I'm trying to write a function that measures the time of execution of other functions.
It should have the same return type as the measured function.
The problem is that i'm getting a compiler error Variable has incomplete type 'void'
when the return type is void
.
Is there a workaround to solve this problem?

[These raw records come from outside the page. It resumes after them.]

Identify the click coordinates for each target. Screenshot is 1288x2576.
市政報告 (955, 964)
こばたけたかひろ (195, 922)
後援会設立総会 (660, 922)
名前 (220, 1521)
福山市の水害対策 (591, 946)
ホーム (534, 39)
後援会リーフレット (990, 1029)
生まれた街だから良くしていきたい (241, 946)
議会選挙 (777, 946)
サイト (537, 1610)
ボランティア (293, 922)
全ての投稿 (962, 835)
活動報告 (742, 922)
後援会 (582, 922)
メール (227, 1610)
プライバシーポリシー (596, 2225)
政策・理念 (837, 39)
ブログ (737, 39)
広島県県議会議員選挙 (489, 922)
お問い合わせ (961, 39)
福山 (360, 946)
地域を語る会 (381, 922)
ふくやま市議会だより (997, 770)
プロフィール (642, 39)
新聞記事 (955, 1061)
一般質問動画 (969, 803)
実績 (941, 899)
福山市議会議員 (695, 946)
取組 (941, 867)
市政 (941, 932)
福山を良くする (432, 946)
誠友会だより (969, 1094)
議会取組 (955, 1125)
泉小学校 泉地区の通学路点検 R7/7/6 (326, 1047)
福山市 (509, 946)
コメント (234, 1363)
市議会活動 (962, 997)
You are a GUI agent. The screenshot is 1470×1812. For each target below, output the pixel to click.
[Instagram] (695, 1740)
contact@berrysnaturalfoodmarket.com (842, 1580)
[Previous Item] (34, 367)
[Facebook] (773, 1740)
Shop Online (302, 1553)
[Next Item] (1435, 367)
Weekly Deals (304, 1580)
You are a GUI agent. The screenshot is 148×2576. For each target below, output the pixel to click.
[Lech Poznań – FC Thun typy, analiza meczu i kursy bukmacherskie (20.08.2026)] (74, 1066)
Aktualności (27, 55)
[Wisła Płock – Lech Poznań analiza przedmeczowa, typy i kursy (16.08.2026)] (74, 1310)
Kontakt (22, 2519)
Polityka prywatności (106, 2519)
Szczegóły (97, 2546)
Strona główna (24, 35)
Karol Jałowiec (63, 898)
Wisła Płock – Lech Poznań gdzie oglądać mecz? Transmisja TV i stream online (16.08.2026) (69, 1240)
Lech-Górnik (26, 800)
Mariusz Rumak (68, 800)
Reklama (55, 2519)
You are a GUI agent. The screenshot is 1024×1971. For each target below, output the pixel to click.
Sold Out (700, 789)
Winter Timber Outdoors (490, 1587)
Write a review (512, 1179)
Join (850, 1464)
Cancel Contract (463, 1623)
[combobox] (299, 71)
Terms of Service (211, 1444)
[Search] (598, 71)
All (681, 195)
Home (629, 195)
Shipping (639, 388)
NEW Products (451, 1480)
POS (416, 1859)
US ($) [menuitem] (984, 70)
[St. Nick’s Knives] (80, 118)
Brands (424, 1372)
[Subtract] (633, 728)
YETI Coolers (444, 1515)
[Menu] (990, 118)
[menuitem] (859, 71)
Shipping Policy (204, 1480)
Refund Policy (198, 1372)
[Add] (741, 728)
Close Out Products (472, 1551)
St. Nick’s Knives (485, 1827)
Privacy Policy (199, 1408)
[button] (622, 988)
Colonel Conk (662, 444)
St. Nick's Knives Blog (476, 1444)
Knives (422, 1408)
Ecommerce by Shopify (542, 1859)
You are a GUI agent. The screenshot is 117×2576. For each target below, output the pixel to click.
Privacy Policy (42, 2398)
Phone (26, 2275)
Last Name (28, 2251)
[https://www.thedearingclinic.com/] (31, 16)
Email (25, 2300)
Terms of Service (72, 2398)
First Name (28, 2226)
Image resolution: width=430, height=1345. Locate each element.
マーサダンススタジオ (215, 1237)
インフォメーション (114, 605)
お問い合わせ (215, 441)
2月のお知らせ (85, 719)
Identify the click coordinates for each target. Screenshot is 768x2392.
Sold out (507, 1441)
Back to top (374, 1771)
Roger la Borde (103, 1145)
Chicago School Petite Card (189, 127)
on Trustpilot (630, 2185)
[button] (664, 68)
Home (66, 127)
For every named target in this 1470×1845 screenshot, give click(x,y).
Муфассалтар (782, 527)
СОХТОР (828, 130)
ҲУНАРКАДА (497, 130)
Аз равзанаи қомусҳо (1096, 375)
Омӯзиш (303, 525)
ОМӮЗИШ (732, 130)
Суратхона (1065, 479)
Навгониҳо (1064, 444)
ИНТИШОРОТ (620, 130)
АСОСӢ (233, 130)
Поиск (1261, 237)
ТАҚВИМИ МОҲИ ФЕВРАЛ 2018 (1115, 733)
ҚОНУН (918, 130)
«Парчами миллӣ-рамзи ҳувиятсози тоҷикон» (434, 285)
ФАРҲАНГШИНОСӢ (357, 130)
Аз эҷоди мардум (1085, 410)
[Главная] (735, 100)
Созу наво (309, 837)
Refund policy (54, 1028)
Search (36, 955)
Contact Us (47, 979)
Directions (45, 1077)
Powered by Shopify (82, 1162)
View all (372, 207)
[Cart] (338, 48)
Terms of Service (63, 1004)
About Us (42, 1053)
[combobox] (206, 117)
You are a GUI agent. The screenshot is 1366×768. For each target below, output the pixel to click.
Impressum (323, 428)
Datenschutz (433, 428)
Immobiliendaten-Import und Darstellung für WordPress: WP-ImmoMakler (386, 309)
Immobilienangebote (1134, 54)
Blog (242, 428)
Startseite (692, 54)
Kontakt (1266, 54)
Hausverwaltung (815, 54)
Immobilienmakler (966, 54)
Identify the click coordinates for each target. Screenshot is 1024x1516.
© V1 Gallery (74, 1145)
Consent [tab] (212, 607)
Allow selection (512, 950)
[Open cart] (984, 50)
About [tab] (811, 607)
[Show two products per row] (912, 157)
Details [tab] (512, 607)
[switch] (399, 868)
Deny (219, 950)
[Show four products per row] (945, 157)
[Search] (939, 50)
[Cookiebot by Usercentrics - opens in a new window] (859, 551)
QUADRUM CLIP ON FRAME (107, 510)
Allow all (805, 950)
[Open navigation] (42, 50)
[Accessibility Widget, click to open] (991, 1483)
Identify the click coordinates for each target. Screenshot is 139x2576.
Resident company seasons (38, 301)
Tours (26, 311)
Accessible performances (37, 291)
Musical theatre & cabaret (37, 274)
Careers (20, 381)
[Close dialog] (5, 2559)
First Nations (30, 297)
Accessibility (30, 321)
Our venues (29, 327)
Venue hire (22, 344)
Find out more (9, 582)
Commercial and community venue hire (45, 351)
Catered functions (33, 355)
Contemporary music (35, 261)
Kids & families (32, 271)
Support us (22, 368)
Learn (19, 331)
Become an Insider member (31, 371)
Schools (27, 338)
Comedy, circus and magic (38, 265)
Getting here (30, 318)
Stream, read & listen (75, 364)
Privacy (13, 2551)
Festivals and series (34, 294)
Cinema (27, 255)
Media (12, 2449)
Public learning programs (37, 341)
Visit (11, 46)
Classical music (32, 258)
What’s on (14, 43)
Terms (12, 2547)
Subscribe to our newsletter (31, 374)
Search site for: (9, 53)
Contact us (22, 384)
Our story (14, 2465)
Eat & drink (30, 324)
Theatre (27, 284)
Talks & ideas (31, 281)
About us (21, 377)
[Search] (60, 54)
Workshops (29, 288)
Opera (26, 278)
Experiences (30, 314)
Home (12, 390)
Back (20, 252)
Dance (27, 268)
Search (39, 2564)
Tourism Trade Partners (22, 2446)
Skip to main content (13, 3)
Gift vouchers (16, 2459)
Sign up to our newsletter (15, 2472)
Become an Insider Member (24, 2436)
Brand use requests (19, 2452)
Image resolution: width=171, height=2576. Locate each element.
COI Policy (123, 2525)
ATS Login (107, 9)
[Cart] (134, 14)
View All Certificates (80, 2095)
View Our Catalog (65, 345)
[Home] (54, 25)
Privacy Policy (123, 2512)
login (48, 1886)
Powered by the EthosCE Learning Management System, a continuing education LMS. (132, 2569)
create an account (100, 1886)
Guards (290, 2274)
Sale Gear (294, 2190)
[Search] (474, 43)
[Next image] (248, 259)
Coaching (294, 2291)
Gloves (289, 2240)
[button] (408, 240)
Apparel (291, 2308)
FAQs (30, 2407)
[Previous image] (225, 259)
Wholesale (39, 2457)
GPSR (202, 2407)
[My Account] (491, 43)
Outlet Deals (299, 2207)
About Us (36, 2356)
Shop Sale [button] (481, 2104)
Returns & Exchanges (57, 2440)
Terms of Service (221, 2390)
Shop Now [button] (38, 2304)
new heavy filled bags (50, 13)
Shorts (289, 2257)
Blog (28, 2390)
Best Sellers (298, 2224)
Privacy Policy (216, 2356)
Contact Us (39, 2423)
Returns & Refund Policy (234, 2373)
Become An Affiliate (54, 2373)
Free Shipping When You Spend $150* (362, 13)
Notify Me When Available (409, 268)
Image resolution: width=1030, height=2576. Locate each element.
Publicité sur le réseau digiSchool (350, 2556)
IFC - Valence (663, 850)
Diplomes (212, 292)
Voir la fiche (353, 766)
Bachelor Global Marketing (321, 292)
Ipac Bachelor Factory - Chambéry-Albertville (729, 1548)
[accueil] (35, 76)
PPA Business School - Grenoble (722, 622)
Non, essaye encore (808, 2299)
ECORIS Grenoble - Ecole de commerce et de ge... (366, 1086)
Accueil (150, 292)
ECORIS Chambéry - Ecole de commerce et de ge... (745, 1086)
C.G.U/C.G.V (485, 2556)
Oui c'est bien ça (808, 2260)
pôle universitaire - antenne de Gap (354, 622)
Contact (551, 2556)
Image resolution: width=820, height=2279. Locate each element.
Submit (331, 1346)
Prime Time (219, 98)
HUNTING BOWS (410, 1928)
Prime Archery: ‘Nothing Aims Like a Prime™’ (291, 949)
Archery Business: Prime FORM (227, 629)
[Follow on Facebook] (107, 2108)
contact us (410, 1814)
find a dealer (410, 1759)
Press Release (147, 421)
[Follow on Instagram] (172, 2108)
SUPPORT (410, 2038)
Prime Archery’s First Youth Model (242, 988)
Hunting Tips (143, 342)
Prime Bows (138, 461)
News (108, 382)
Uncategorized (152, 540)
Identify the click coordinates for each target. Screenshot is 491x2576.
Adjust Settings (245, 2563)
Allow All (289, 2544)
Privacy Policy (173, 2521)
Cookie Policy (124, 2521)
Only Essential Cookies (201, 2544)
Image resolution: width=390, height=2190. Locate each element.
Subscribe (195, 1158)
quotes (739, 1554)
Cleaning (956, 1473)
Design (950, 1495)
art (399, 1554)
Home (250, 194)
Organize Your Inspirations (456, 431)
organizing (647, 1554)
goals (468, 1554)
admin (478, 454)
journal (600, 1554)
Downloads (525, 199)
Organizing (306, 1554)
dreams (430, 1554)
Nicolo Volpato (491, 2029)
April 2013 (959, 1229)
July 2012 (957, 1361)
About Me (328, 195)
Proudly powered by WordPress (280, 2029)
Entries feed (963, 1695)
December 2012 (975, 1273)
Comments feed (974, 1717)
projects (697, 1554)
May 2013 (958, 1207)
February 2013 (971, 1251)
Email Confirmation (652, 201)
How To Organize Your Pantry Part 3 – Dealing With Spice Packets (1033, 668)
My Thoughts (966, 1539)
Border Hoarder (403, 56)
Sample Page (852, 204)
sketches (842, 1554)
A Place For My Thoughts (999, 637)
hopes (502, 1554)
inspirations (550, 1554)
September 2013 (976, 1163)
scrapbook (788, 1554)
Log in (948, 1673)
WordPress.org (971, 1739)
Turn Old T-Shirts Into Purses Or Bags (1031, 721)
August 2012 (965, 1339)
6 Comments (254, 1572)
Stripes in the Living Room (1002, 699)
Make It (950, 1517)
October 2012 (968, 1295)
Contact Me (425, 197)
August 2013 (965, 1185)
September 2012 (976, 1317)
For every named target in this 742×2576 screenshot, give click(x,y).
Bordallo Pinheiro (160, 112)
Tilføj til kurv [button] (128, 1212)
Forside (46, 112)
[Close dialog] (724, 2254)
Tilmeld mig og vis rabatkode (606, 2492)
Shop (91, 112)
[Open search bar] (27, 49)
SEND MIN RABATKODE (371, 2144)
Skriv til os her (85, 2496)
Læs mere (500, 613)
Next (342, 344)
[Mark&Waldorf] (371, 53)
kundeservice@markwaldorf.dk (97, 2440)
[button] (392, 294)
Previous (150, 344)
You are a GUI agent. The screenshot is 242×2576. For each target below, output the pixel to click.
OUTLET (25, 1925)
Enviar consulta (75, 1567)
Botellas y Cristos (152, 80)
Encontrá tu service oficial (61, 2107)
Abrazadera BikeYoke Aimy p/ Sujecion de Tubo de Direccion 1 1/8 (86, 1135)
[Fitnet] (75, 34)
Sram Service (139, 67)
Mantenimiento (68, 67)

Help would be greatly appreciated, thanks!
#include <iostream>
#include <chrono>
template<class Func, typename... Parameters>
auto getTime(Func const &func, Parameters &&... args) {
auto begin = std::chrono::system_clock::now();
auto ret = func(std::forward<Parameters>(args)...);
auto end = std::chrono::system_clock::now();
std::cout << "The execution took " << std::chrono::duration<float>(end - begin).count() << " seconds.";
return ret;
}
int a() { return 0; }
void b() {}
int main()
{
getTime(a);
getTime(b);
return 0;
}
CodePudding user response:
It's possible to solve this problem using specialization and an elaborate song-and-dance routine. But there's also a much simpler approach that takes advantage of return <void expression>;
being allowed.
The trick is to fit it into this framework, by taking advantage of construction/destruction semantics.
#include <iostream>
#include <chrono>
struct measure_time {
std::chrono::time_point<std::chrono::system_clock> begin=
std::chrono::system_clock::now();
~measure_time()
{
auto end = std::chrono::system_clock::now();
std::cout << "The execution took "
<< std::chrono::duration<float>(end - begin).count()
<< " seconds.\n";
}
};
template<class Func, typename... Parameters>
auto getTime(Func const &func, Parameters &&... args) {
measure_time measure_it;
return func(std::forward<Parameters>(args)...);
}
int a() { return 0; }
void b() {}
int main()
{
getTime(a);
getTime(b);
return 0;
}